Quoted passage:
•••
Second time on the slope, was with some friends. Off the lift you could go left, or right. They were yelling at me to go left, but I went right, thinking they were fucking with me (we are like that). So I went right. Black diamond. oops. Oh well committed to it. I think black diamonds are scarier but when you fall, it doesn't hurt because you don't hit the deck at such a perpendicular angle. You just keep sliding.

I still get the 30-40 foot slides sometimes, they're actually pretty funny.


----------



## fayewolf (Jan 3, 2011)

I agree, you just slide... my hurtiest falls are from stupid cat tracks that are flat and icy. But I'm really scared that I may tumble and just roll down the mountain like a ball!?


----------



## jdang307 (Feb 6, 2011)

If you catch a front side edge then yeah, black diamonds are dangerous. Cuz that's the ultimate flop right there. Basically whipping your face or head into the ground at 90 degrees.


----------



## HoboMaster (May 16, 2010)

I'm interested to see the difference in classification of black diamond runs between different resorts. Specifically I'm interested in comparing the steepness of midwest/eastcoast black diamonds with "Western" mountains. I did notice when I was at Timberline, that the runs off the top chairlift weren't very steep for being black diamonds.
•••
Exercise task: In the forum thread about black diamond runs, where does fayewolf say the most painful falls happen?

Data:
•••
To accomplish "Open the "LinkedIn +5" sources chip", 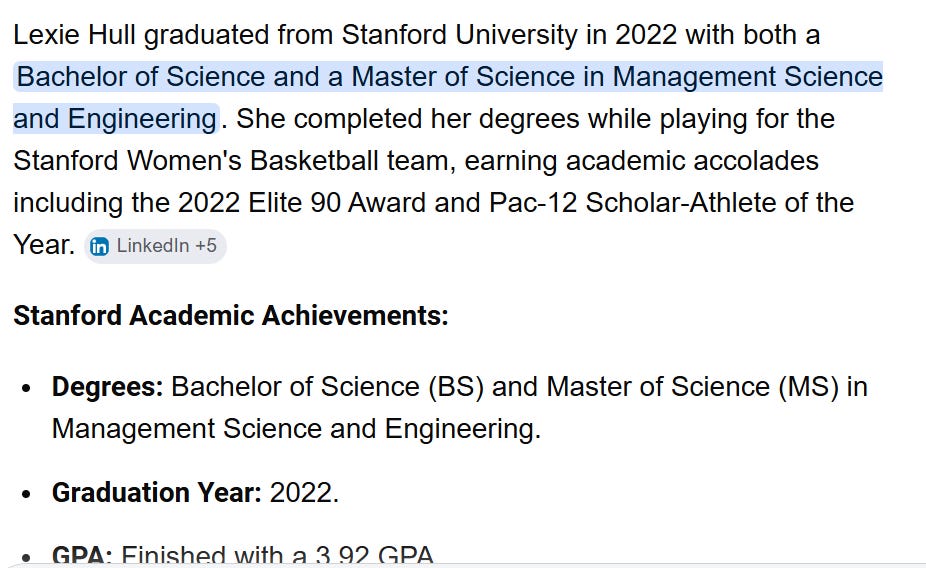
•••
Final result: On cat tracks that are flat and icy.